Coldharbour Mill was originally a mill for corn or grist set in 15 acres of land within the village of Uffculme, Devon. There has been a mill on this site since medieval times, according to the Domesday book.
The name “Coldharbour” is said to be derived from Anglo Saxon, possibly meaning “Old Shelter”.
The area had plenty of resources, such as an ample supply of sheep, and therefore fleeces, and also easy access to the River Culm for a continuous supply of water.
Seeing an opportunity for developing his woollen textile business, Thomas Fox bought the land, complete with buildings and its own water wheel, in 1797 for 1100 guineas.
Thomas then built a large wool-spinning mill on the site to serve his weaving factories in Somerset and opened it in 1799. In the 19th century, six of his sons continued their father’s work and the company took the name of Fox Brothers.
Originally the mill was powered by the waterwheel, with a new one installed in 1821, however the Fox Brothers were keen innovators and making use of new technology, they installed the steam engines in 1865 to power the factory’s machines and keep up with production demands.
At this point the Fox Brothers changed their business from woollen to worsted spinning enabling a larger range of products with a higher quality finish more suited to being woven into their iconic textiles.
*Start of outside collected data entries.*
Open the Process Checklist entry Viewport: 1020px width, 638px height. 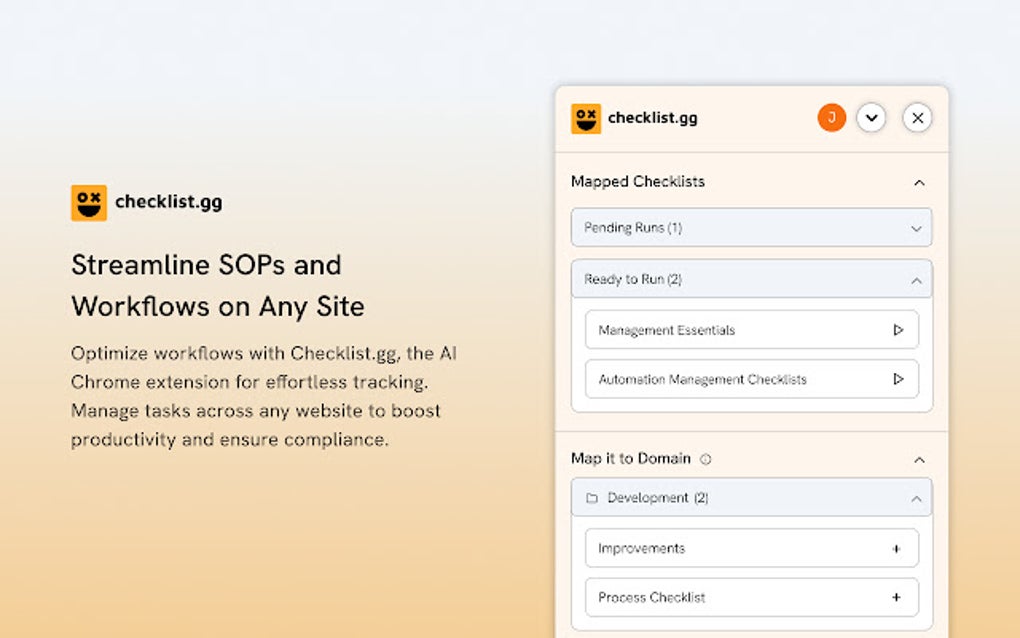(651, 598)
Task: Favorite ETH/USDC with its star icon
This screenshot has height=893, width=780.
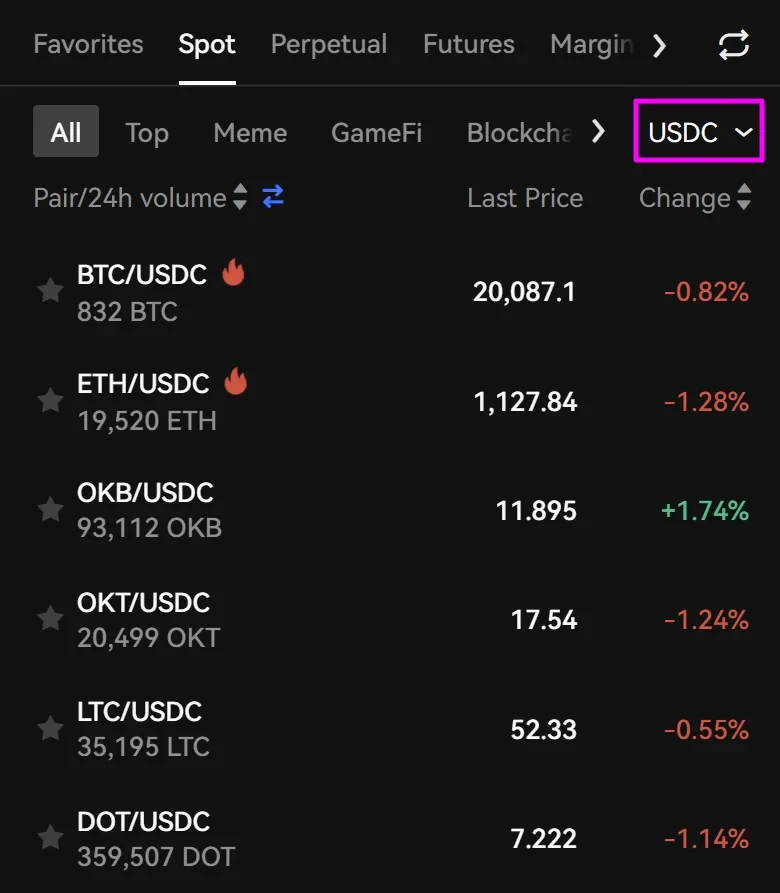Action: pyautogui.click(x=50, y=400)
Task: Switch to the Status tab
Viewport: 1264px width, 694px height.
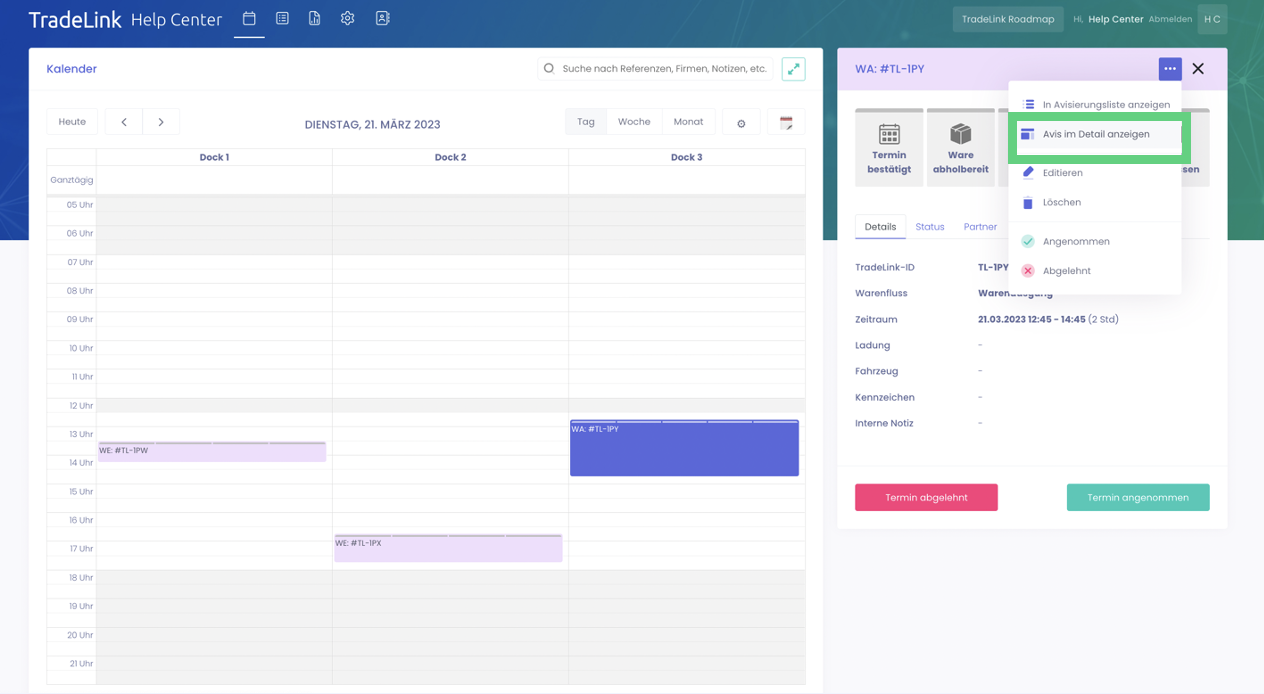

Coldharbour Mill played a key part in the Industrial Revolution in the South West, as Fox Brothers’ developed a domestic or cottage industry into large scale factory production, distributing textile products throughout the world.
We are proud to be one of the oldest working woollen textile mills in the world. Coldharbour Mill opened as a working museum in 1982 and is a rare surviving example of Georgian architecture, industry and enterprise.